Enunciato del problema:
Puoi restituire tutti i record qui sotto, riga per riga e senza alcuna modifica, tralasciando però le immagini?

------ Dati dell'esercizio

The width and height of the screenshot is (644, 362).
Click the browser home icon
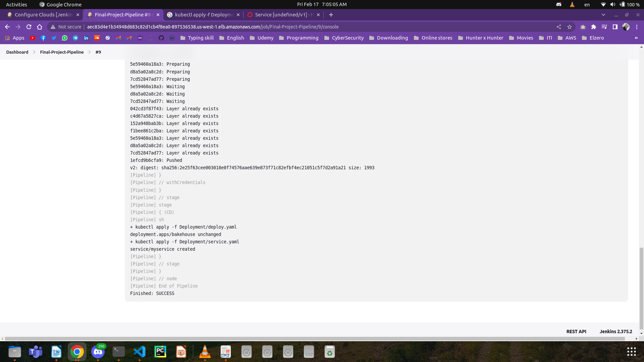40,27
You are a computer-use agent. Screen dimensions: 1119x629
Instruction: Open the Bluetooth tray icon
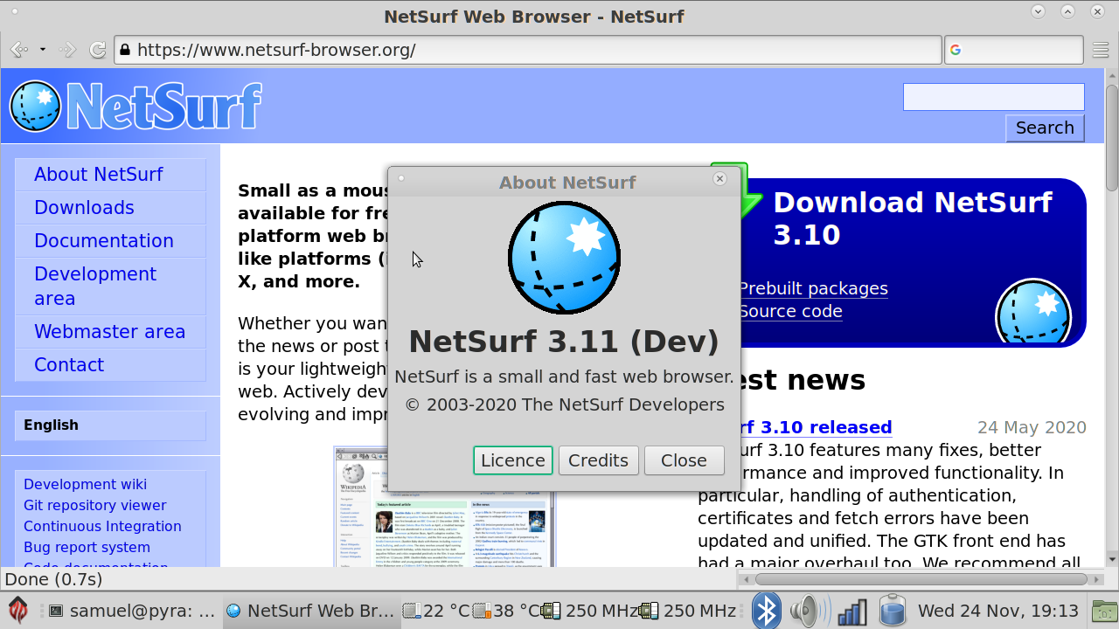[767, 611]
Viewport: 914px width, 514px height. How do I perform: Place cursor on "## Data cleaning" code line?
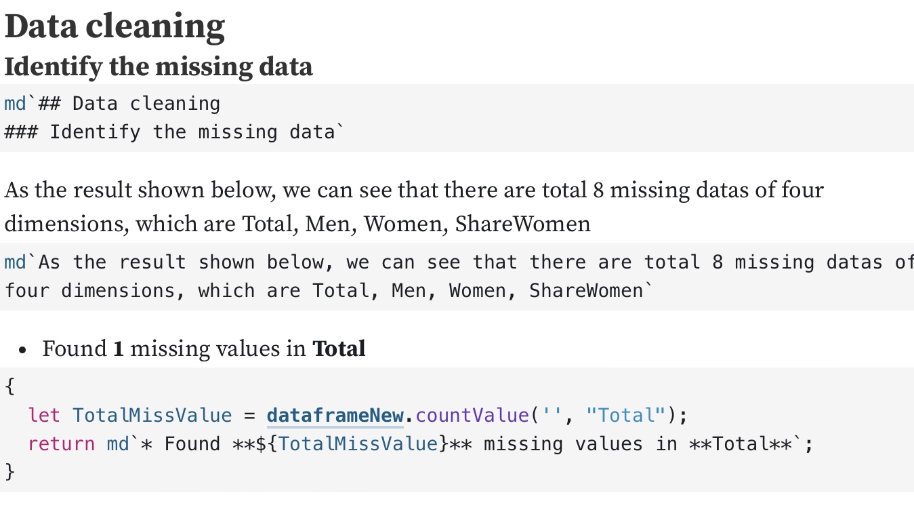[x=129, y=104]
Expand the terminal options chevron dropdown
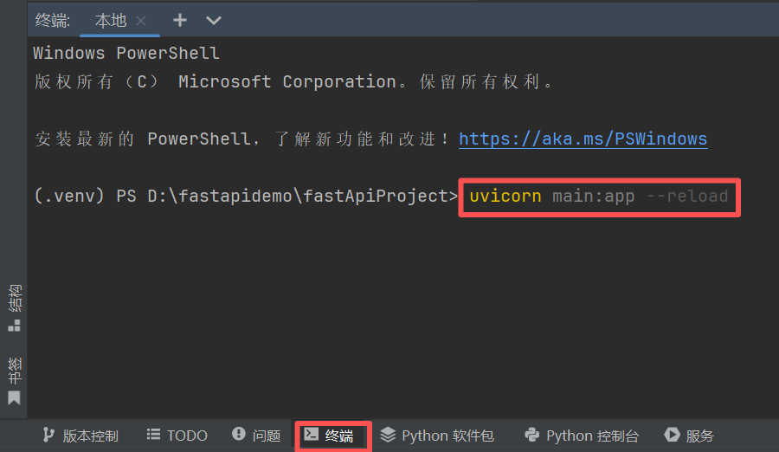The image size is (779, 452). [214, 21]
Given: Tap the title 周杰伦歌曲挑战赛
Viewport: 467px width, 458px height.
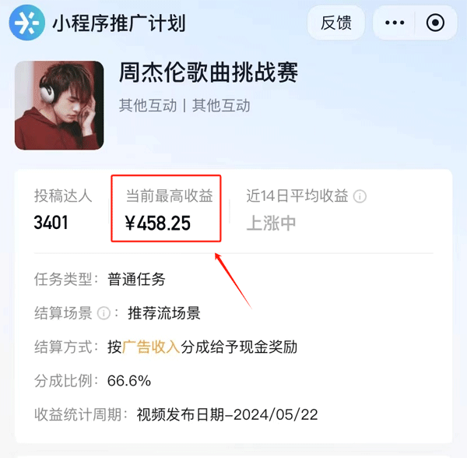Looking at the screenshot, I should (209, 72).
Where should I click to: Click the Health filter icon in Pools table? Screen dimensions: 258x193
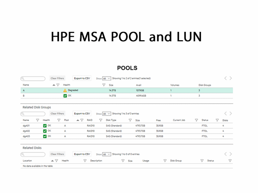coord(104,85)
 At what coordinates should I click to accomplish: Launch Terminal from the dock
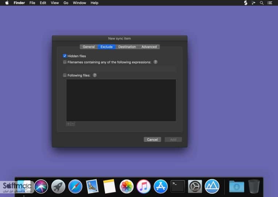178,186
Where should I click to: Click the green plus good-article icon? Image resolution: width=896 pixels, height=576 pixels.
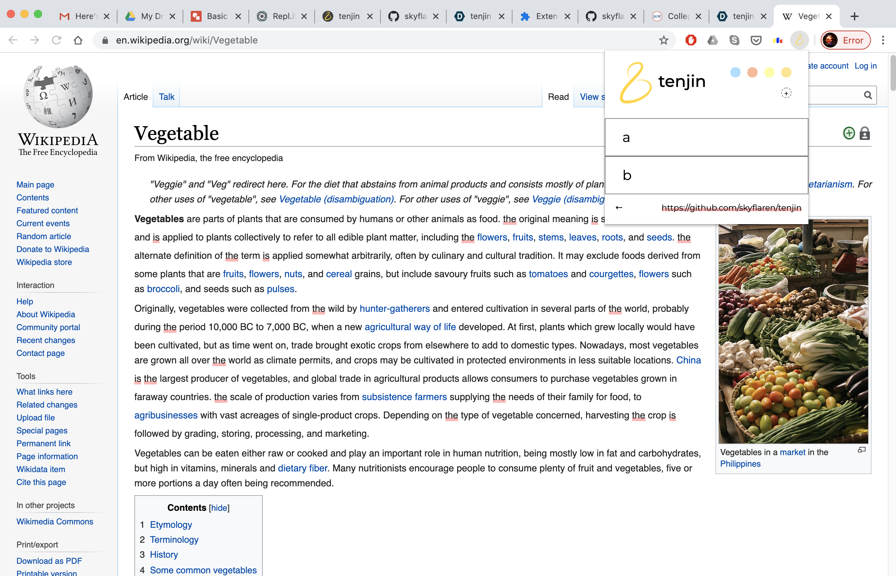click(x=849, y=133)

------------

Risposta all'esercizio:
The width and height of the screenshot is (644, 362).
Click the browser home icon
40,27
You are a computer-use agent. Screen dimensions: 1119x629
Instruction: Open the Bluetooth tray icon
[767, 611]
Viewport: 914px width, 514px height. How do I perform: Place cursor on "## Data cleaning" code line?
[x=129, y=104]
Expand the terminal options chevron dropdown
The image size is (779, 452). [214, 21]
Given: Tap the title 周杰伦歌曲挑战赛
Viewport: 467px width, 458px height.
Looking at the screenshot, I should (209, 72).
Where should I click to: Click the Health filter icon in Pools table? Screen dimensions: 258x193
coord(104,85)
 At what coordinates should I click to accomplish: Launch Terminal from the dock
178,186
Where should I click to: Click the green plus good-article icon? Image resolution: width=896 pixels, height=576 pixels.
click(x=849, y=133)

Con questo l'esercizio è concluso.